Publisher: Grand Central Publishing
ISBN: 1455540021
Category : History
Languages : en
Pages : 348
Book Description
The #1 New York Times and Wall Street Journal bestseller, named one of the best books of the year by The Boston Globe and National Geographic: acclaimed journalist Douglas Preston takes readers on a true adventure deep into the Honduran rainforest in this riveting narrative about the discovery of a lost civilization -- culminating in a stunning medical mystery. Since the days of conquistador Hernán Cortés, rumors have circulated about a lost city of immense wealth hidden somewhere in the Honduran interior, called the White City or the Lost City of the Monkey God. Indigenous tribes speak of ancestors who fled there to escape the Spanish invaders, and they warn that anyone who enters this sacred city will fall ill and die.
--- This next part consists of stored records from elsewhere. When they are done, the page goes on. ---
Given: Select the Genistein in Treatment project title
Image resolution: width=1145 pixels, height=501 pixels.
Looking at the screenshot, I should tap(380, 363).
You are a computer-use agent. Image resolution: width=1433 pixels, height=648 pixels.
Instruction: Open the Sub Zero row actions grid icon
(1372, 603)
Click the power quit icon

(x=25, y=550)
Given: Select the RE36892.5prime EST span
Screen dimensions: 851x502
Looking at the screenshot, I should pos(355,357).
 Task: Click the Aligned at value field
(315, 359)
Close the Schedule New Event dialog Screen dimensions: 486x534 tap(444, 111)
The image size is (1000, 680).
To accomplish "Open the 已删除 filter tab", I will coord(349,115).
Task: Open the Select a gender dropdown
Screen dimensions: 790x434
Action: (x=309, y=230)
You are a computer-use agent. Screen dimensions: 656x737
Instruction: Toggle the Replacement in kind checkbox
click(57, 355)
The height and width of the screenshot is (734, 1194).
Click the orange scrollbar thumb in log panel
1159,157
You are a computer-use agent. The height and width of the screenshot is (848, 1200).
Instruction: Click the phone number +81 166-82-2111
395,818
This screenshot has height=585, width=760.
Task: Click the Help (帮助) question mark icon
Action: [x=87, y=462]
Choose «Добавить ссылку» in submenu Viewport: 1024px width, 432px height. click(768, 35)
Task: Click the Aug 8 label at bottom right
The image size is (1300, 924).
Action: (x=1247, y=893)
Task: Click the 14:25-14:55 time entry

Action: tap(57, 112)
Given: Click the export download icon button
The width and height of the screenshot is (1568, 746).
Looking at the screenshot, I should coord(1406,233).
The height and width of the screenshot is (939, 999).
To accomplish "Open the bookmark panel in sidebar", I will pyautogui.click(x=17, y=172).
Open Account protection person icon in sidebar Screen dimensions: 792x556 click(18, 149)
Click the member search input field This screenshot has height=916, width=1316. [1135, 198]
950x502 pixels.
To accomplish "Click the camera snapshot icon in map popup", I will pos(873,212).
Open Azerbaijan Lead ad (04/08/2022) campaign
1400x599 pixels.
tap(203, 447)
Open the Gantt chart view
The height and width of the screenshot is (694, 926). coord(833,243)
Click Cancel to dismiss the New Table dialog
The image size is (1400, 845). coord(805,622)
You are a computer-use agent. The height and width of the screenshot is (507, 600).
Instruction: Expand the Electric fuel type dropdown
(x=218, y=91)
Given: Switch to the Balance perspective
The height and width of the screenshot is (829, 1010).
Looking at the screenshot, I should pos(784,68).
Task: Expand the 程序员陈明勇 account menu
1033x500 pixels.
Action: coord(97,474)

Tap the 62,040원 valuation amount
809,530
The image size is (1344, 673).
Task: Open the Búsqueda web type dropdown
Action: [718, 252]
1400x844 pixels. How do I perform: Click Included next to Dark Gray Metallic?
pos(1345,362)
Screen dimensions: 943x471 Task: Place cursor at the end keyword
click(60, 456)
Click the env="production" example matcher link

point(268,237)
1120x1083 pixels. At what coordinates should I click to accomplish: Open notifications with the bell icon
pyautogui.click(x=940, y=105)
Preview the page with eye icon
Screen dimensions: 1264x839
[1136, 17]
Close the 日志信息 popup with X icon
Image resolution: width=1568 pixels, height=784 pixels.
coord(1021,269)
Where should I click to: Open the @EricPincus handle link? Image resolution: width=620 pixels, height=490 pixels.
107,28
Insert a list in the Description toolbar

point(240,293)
In 1940, swashbuckling journalist Theodore Morde returned from the rainforest with hundreds of artifacts and an electrifying story of having found the Lost City of the Monkey God-but then committed suicide without revealing its location. Three quarters of a century later, bestselling author Doug Preston joined a team of scientists on a groundbreaking new quest. In 2012 he climbed aboard a rickety, single-engine plane carrying the machine that would change everything: lidar, a highly advanced, classified technology that could map the terrain under the densest rainforest canopy. In an unexplored valley ringed by steep mountains, that flight revealed the unmistakable image of a sprawling metropolis, tantalizing evidence of not just an undiscovered city but an enigmatic, lost civilization. Venturing into this raw, treacherous, but breathtakingly beautiful wilderness to confirm the discovery, Preston and the team battled torrential rains, quickmud, disease-carrying insects, jaguars, and deadly snakes. But it wasn't until they returned that tragedy struck: Preston and others found they had contracted in the ruins a horrifying, sometimes lethal-and incurable-disease. Suspenseful and shocking, filled with colorful history, hair-raising adventure, and dramatic twists of fortune, THE LOST CITY OF THE MONKEY GOD is the absolutely true, eyewitness account of one of the great discoveries of the twenty-first century.